Like (for another example):
http://en.wikipedia.org/wiki/Erie_National_Wildlife_Refuge
http://www.unearthedoutdoors.net/parks/1594
Making these links makes sense, as far as I can tell, but I thought
I'd ask about them first, because I'd be making a few hundred of them
(at least) and I don't want to step on any toes.
G'day, welcome, and a couple of suggestions to you:
*Contribute other content as well as links. People who only add links
to their own site in Wikipedia are viewed with some suspicion, whether
deservedly or not.
*Links are of some value, but we would love it if you would actually
release the photos under GFDL and upload them to Commons, our
repository of multimedia content. Similarly, add information about the
parks to the park articles in objective, verifiable ways.
*Take it easy with the links, and go slowly. Add 10, wait a week, and
see what happens. See if any get removed. See if you get any comments
on your talk page. Then add another 30, and wait another week. Avoid
shocking people, and avoid being mistaken for a linkspammer.
*Only add links if they are among the most informative on the web for
a given article. I imagine Yellow Stone Park probably has mountains of
info on the web, but maybe a more obscure park doesn't. Use judgment
on each link, don't add them all blindly.
*Remember that Wikipedia is inherently egotistical - it does not
accept that better sources of information can or should exist. That
is, people will probably want to add everything informative that there
is to know from your site, then cut off the link. To put it
differently, Wikipedia wants to be the most informative site in the
universe on US national parks, and will not respect the right of your
site to be more informative than it.
Hope that helps!
Steve
I think these are great suggestions. I found another one at
.
"Contribute cited text, not bare links. Wikipedia is an encyclopedia,
not a link farm. If you have a source to contribute, first contribute
some facts that you learned from that source, then cite the source.

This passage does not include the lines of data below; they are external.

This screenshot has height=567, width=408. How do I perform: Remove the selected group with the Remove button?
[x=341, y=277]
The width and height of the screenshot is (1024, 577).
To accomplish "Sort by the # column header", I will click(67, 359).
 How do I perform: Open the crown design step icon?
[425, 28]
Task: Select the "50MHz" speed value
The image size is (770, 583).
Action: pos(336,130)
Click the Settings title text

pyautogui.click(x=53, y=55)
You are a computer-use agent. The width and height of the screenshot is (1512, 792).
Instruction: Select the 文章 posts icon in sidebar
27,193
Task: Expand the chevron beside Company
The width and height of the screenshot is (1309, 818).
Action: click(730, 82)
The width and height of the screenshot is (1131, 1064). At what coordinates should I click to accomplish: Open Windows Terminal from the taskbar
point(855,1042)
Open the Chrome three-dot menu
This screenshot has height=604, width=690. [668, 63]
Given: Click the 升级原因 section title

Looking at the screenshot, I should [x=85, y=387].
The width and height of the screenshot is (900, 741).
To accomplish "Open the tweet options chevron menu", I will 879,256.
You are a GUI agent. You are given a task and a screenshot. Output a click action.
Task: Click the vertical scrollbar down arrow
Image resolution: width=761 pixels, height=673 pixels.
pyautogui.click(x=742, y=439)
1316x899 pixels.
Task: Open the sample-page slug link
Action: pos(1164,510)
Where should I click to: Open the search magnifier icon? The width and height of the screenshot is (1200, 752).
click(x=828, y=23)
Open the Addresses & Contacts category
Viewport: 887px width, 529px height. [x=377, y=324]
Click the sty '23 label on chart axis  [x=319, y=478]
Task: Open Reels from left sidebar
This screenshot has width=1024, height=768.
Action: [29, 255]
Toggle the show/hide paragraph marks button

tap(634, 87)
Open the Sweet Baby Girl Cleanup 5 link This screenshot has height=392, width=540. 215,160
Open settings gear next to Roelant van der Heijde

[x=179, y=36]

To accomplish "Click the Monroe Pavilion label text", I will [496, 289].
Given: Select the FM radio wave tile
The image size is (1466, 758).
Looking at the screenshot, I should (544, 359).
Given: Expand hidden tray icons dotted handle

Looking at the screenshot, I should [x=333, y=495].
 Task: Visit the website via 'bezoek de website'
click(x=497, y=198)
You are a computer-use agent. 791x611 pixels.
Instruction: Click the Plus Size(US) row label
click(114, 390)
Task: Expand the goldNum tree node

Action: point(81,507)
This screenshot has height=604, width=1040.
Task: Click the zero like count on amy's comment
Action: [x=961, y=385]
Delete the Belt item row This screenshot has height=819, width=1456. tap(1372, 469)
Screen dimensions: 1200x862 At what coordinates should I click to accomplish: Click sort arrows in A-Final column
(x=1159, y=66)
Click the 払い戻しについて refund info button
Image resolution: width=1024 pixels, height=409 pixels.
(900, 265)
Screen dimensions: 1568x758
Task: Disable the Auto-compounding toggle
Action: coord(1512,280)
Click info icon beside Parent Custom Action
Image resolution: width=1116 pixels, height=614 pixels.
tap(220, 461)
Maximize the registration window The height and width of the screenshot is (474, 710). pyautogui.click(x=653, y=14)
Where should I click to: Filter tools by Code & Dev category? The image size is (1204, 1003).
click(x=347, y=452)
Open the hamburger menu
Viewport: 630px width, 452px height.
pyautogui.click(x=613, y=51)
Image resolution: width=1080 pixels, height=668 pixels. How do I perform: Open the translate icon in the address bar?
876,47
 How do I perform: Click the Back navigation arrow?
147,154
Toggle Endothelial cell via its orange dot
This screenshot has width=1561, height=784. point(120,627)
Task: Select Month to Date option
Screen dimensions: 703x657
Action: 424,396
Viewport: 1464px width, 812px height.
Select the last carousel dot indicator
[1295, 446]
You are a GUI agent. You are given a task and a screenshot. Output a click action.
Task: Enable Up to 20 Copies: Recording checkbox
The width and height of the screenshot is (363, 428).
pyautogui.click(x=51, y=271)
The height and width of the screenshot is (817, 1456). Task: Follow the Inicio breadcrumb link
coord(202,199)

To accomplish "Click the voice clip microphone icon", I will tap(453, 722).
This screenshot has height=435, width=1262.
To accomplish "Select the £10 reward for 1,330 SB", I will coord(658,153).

Don't simply direct readers to another site for the useful facts; add
useful facts to the article, then cite the site where you found them.
You're here to improve Wikipedia -- not just to funnel readers off
Wikipedia and onto some other site, right? (If not, see #1 above.)"
Anthony
(by the way, should I be attaching the text of the GFDL to this
derivative work? It's not a real question, so don't answer it.)